The cost deterred them. Instead, they refinished their basement to make enough space for now. “We thought the situation would have improved by now,” says Annie Dartt, a 30-year-old nurse. “Interest rates were predicted to go down, but they haven’t.”
A conundrum
A median-income household could afford to buy a house for no more than $416,000 in March, assuming a 20% down payment and a mortgage at going rates whose payments take up a third of pretax income. Three years earlier, that household could afford a price of up to $561,000, according to First American Financial.

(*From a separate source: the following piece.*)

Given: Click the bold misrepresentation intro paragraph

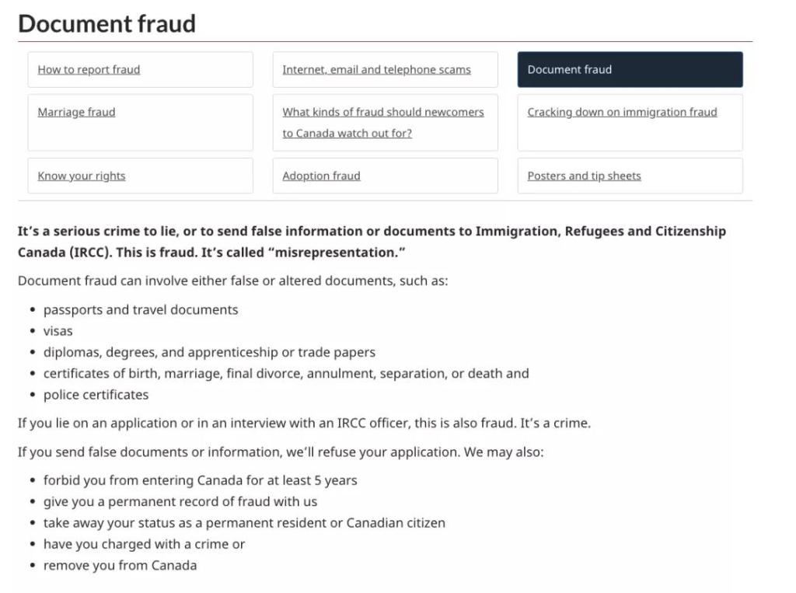Looking at the screenshot, I should coord(372,242).

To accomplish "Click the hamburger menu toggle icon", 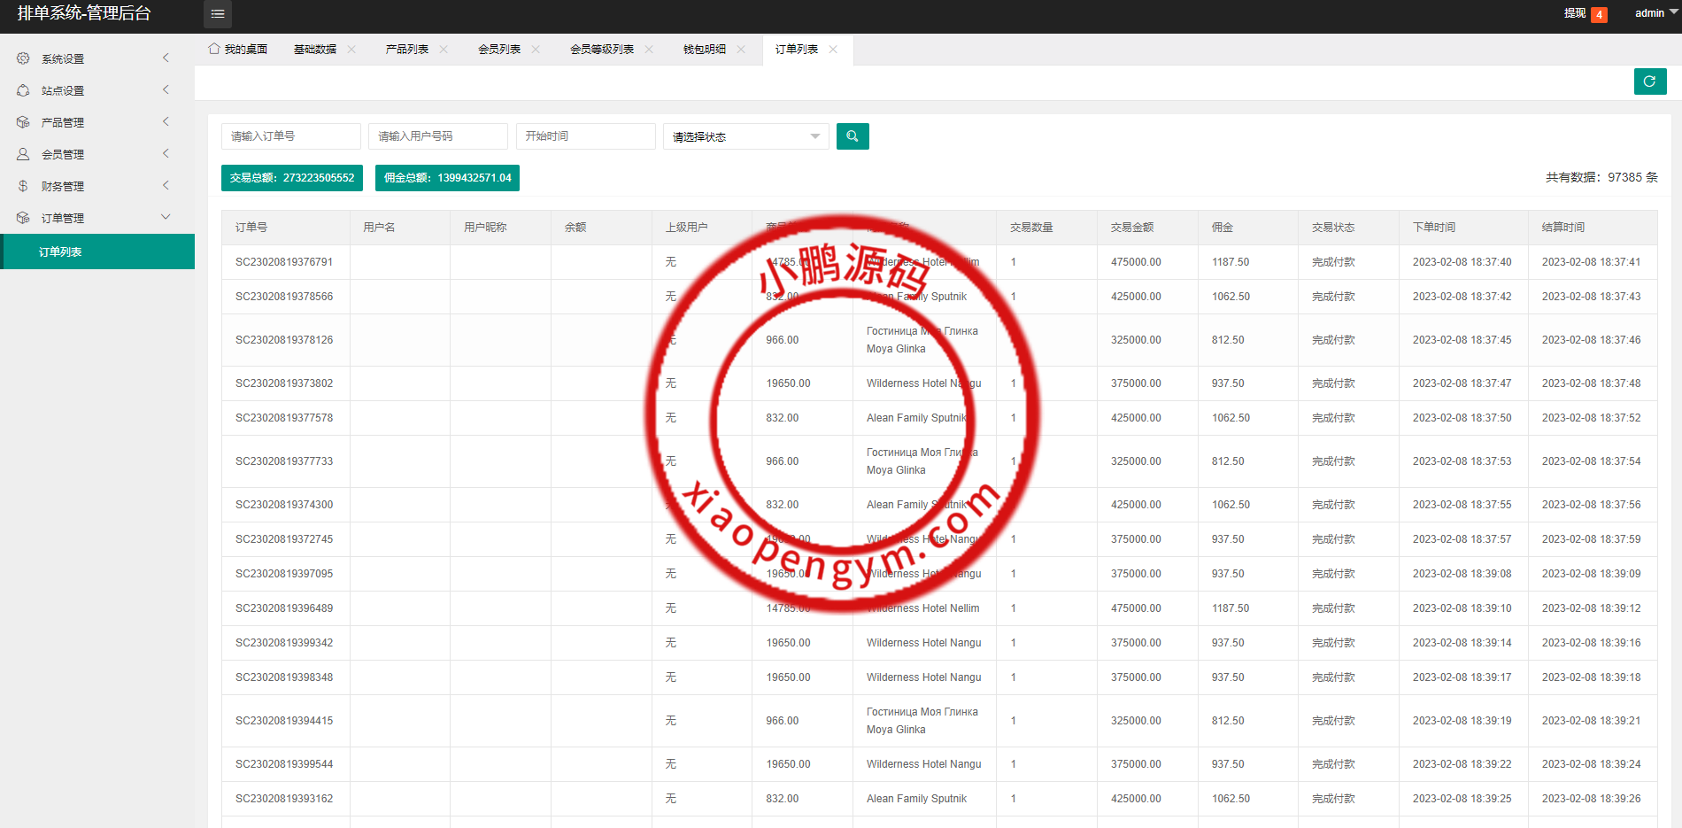I will click(x=217, y=14).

A January survey of 2,000 U.S. renters by property management firm Entrata found that 20% don’t expect to ever own a home, a 33% increase from 2021. Roughly half of the 2,092 U.S. renters surveyed by Opendoor brokerage in February said they would wait until interest rates were under 5% before considering buying.

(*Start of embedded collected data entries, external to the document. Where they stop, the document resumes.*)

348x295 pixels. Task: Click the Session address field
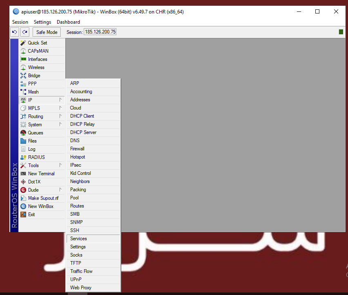[100, 32]
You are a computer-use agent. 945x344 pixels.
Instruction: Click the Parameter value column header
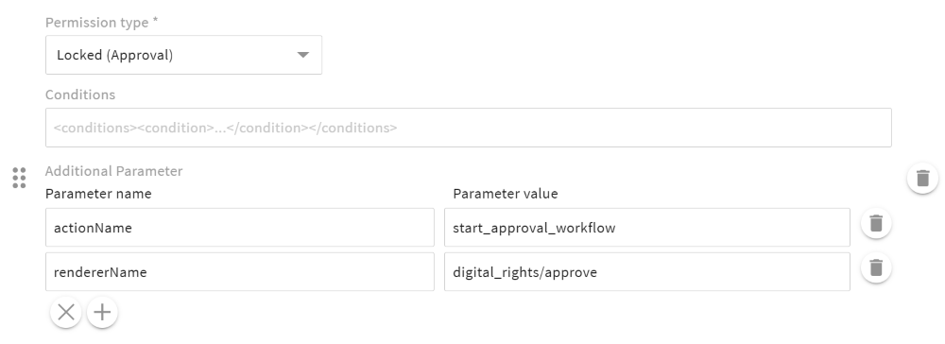pyautogui.click(x=505, y=194)
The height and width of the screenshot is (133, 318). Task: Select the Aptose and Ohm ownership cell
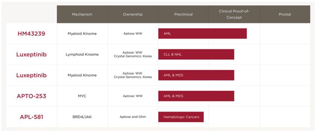click(133, 117)
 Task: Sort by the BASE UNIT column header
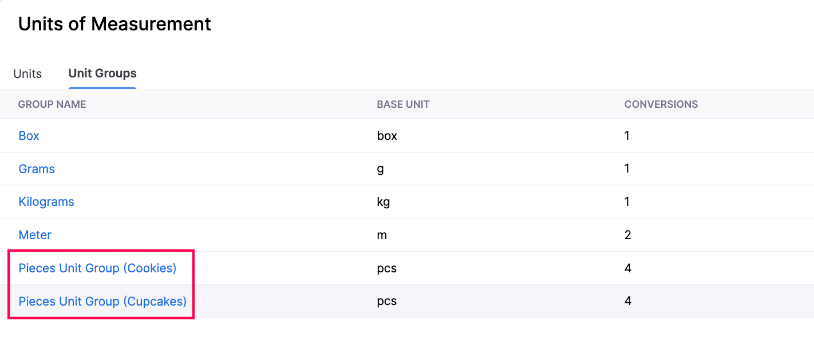coord(403,104)
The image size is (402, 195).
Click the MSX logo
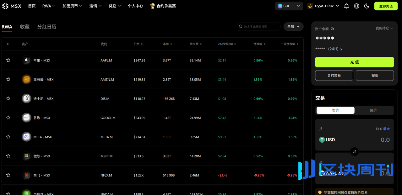tap(12, 6)
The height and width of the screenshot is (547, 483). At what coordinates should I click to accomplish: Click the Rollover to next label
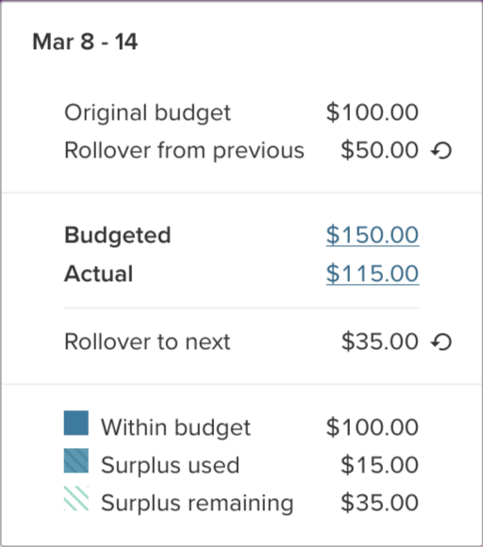click(147, 341)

A potential drop in rates would benefit many buyers, but it could be years before they get some relief from builders expanding supply of more-affordable options, according to Daryl Fairweather, chief economist at real-estate company Redfin.
Buying out of necessity
Most of the house shoppers in the market are buying because they need to, said David Schlichter, a real-estate broker in Denver. He said he is busy finding new homes for clients looking to move after new babies, new jobs or divorces. People in those situations can only wait so long for rates to fall. “The longer that they stay at this level, the more life events will happen that will cause people to move by necessity,” Schlichter says.

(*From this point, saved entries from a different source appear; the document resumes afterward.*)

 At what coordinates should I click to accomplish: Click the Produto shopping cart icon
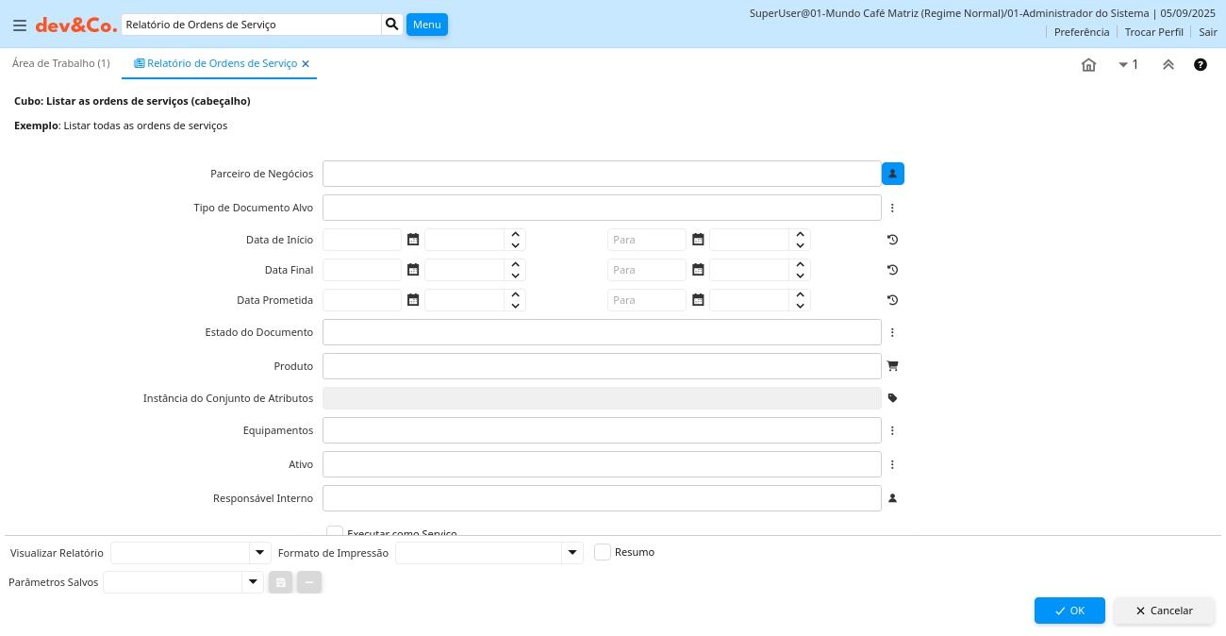pyautogui.click(x=893, y=365)
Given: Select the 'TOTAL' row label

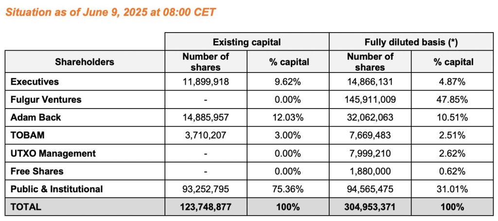Looking at the screenshot, I should [26, 206].
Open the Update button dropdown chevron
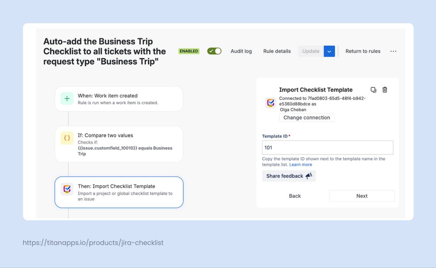The height and width of the screenshot is (268, 436). 330,51
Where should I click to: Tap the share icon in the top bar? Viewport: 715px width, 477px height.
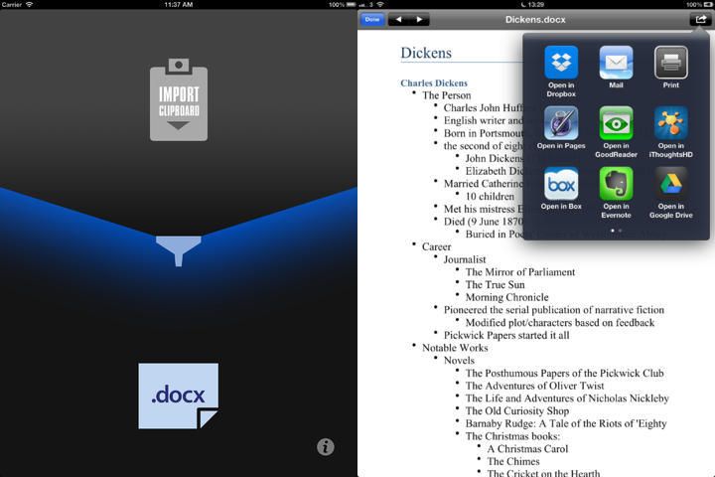point(700,19)
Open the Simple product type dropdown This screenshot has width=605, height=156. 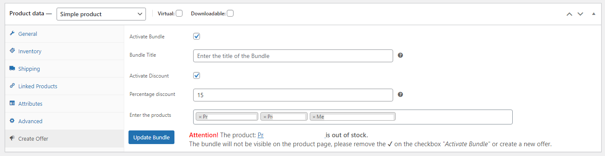[x=101, y=14]
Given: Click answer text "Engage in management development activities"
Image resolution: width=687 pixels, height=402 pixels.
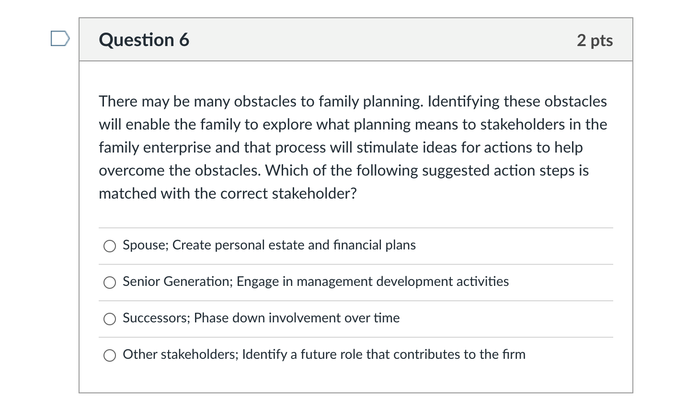Looking at the screenshot, I should (x=372, y=282).
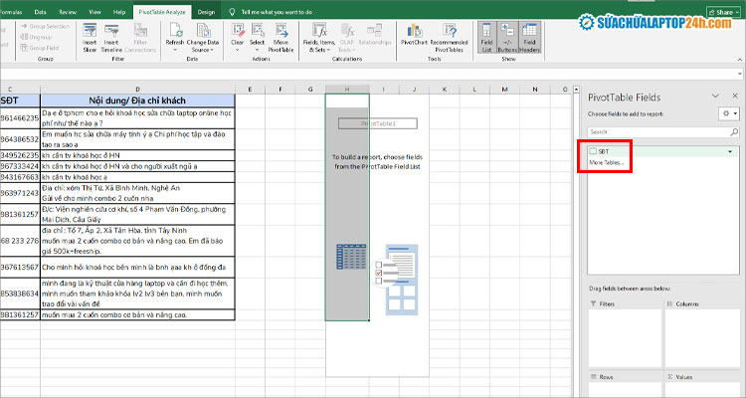The image size is (746, 398).
Task: Open the View ribbon tab
Action: pyautogui.click(x=93, y=11)
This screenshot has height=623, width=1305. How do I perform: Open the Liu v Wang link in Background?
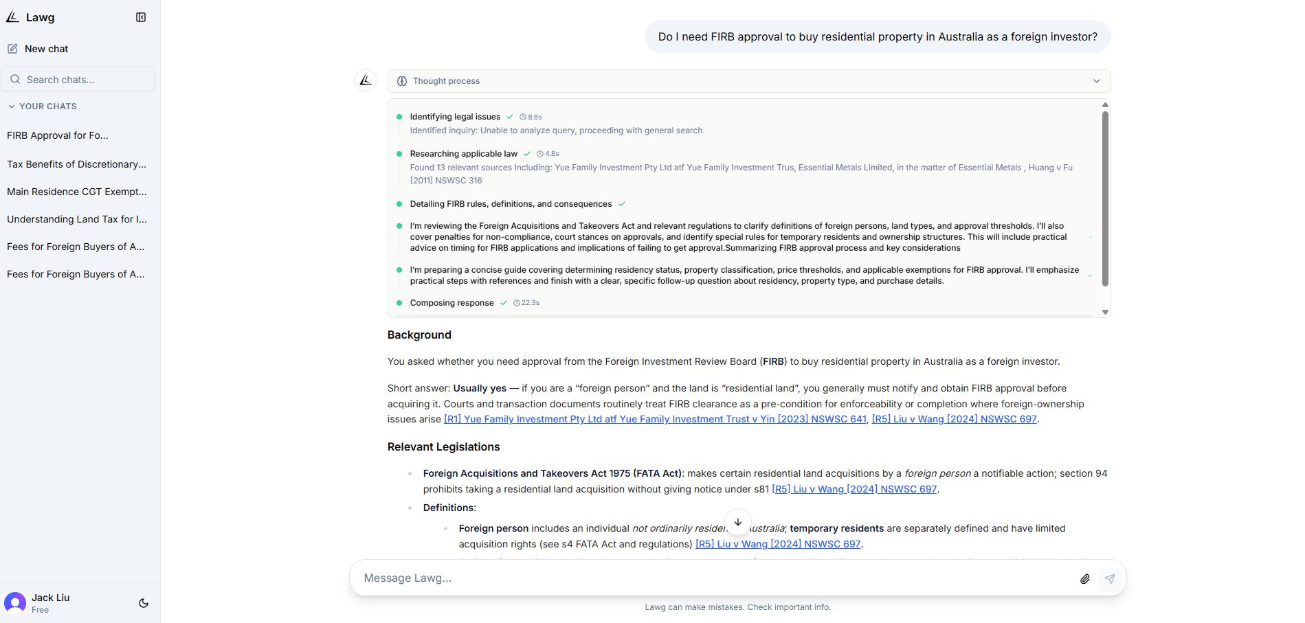pos(954,419)
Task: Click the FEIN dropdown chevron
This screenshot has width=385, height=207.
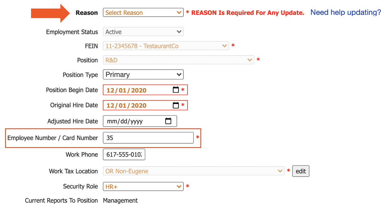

The prolonged high rates mean home buyers are learning what economists have long grappled with: It is near impossible to time the market. It can pay to buy a home when it is least popular to do so, said Michelle Maldonado, a real-estate broker in the Nashville, Tenn., area. When rates fell early in the pandemic, fierce competition pressured some buyers to make impulsive choices.
Marcus Knox, a 38-year-old natural- gas product manager in Colorado, is moving forward with his plan to buy his first investment property in Memphis, Tenn., this year. He initially expected rate cuts this fall, so he wanted to close on a home before the summer to beat other investors to the market. He still thinks the investment will be profitable long-term, especially if he refinances in a few years. “If the first three years are kind of rocky, that’s not really the end of the world,” he said. “Uncle Jerome is making it really complicated right now,” he added, referring to Federal Reserve Chair Jerome Powell.
Staying put for now
Patrick Waring and Emily Allen had gotten preapproved for a $1 million mortgage, and he sold some of his stock investments to fund a down payment. Now, they don’t think they will buy before 2029 unless rates fall. The engaged couple recently resigned their New York City lease. After two years of holding out for lower interest rates and home prices, Waring said he is leaning into what he can control: his attitude toward renting. The couple says the $4,125 they pay for their one-bedroom in the Financial District is considerably less than what they would be spending to own the same property.
They are no longer convinced owning real estate with a typical mortgage in the era of high rates will pay off in the long-term. “This is not the baby boomer life plan,” says Waring, a 33-year- old product director at a consulting firm.
The rent vs. buy calculation often comes down to where you live, says Richard Green, an economics professor and director of the University of Southern California’s Lusk Center for Real Estate. The faster rents rise, the more quickly buying pays off. Many still can’t make the math work. Emily Ferrell had to withdraw an offer on a house in Erie, Colo., last week after the final rate from her lender changed to 8.9% from the 7.5% she was quoted earlier in the week.
The new rate would mean paying an extra $1,000 a month. Her house hunt is on pause until at least January, she said. For now, she and her husband are staying in the 1,600-square-foot home they purchased in 2018. They both work from home and commute two hours daily to take their 2-year-old daughter to daycare. Trying to buy—and holding off buying—have both been stressful, she said. “I think about how we’re missing out on that lifestyle we could have right now,” she said.